The citizenship issue could follow a trajectory like that of the gay-marriage campaign: both involve basic institutions that were being successfully undermined, until the underminers broke into daylight. It is, perhaps, no accident that the most honest proposal to abolish marriage also comes from New York City:

The same-sex marriage controversy took a new and dramatic turn [in early April] as one of the state Legislature's few openly gay members proposed abolishing marriage altogether in New York. Assemblywoman Deborah Glick (D-Manhattan) said she would introduce legislation today to remove all references to marriage from the state Domestic Relations Law and replace them with the term "civil unions."

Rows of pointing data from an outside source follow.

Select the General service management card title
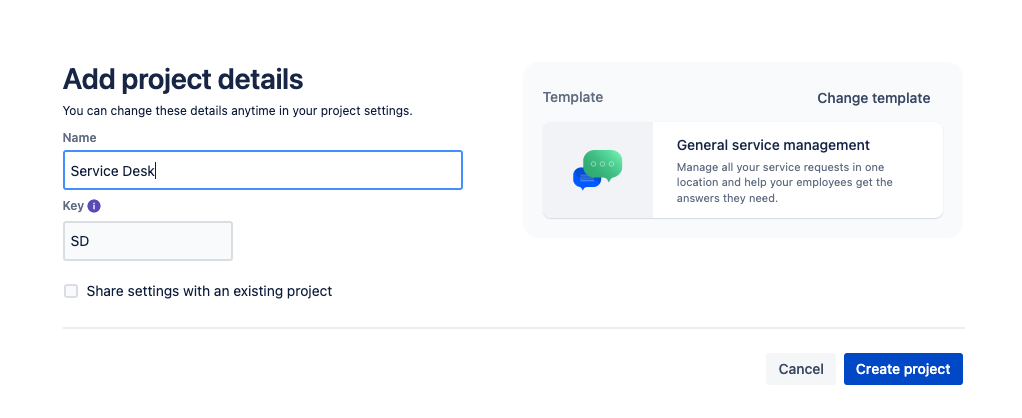Image resolution: width=1022 pixels, height=418 pixels. tap(773, 145)
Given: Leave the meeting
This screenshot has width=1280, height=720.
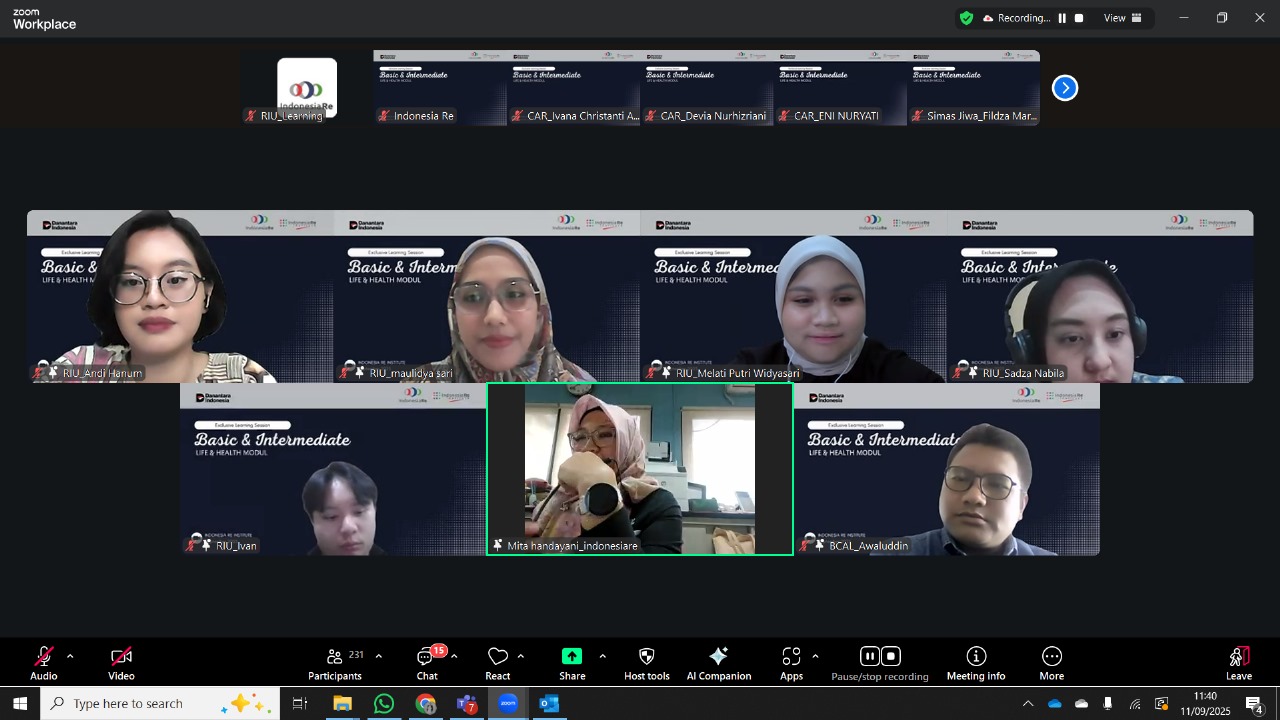Looking at the screenshot, I should click(x=1239, y=663).
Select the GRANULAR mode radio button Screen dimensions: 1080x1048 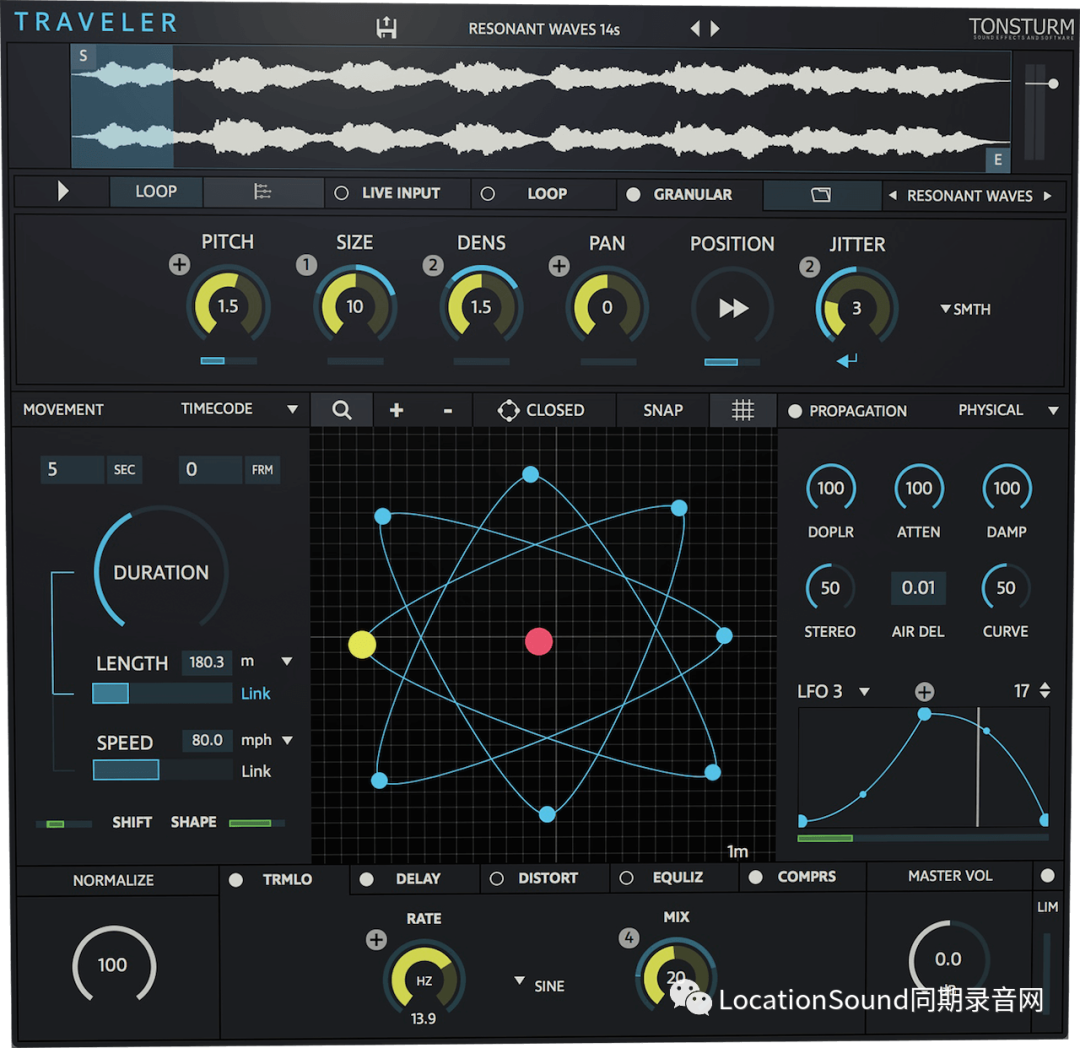633,194
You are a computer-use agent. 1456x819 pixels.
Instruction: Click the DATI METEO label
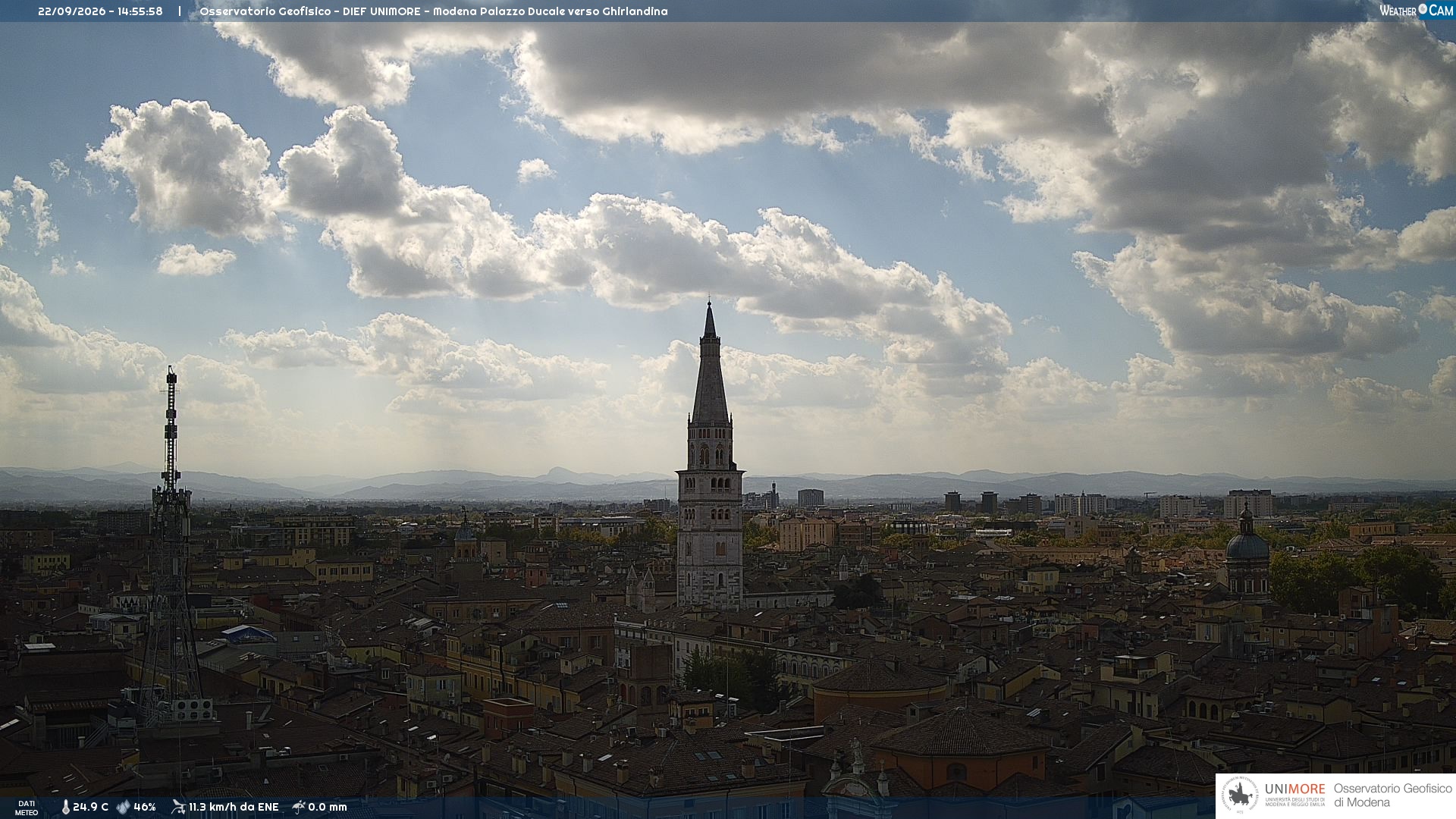(27, 808)
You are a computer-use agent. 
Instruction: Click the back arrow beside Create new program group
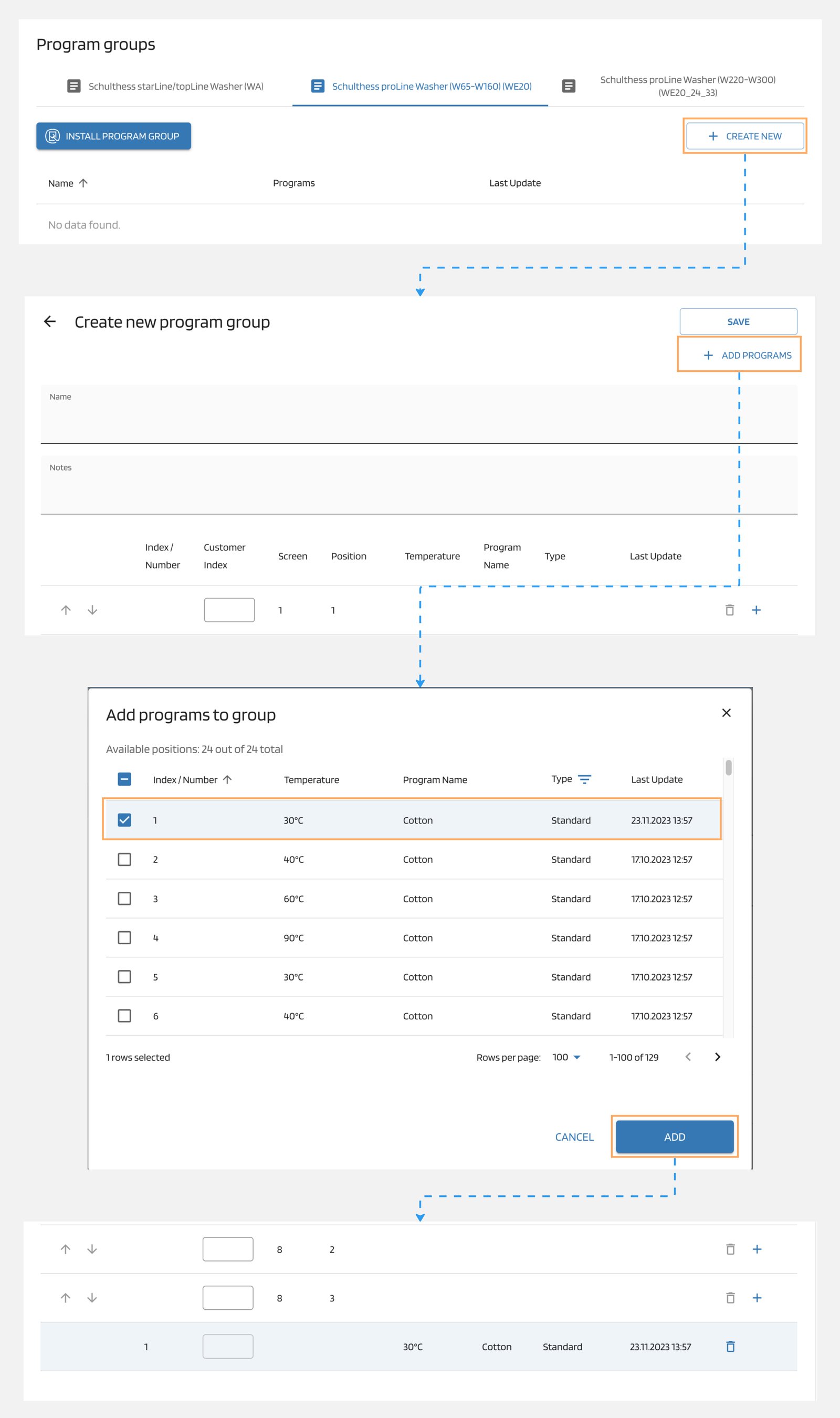pyautogui.click(x=50, y=321)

This is the direction in which progressive family law has been moving for years. The program has been effectively implemented in parts of Europe, the dying continent. It's more a symptom than a cause of morbidity, but it does make recovery more difficult.

* * *

Speaking of Good Friday, I was greatly surprised to see that expert opinion on the Shroud of Turin has undergone another revolution. According to the PBS series Secrets of the Dead, the Shroud probably is a first-century Palestinian artifact. That unpleasantness with the radio-carbon dating a few years ago was the consequence of choosing a dirty corner to test.

I would still want to see another carbon-14 test on the Shroud. I also want to see a test on the Sudarium, another supposed piece of burial clothes. It has stains that allegedly match those on the Shroud, and it is reliably known to be at least as old as the eighth century.

In any case, the question now appears in a different light.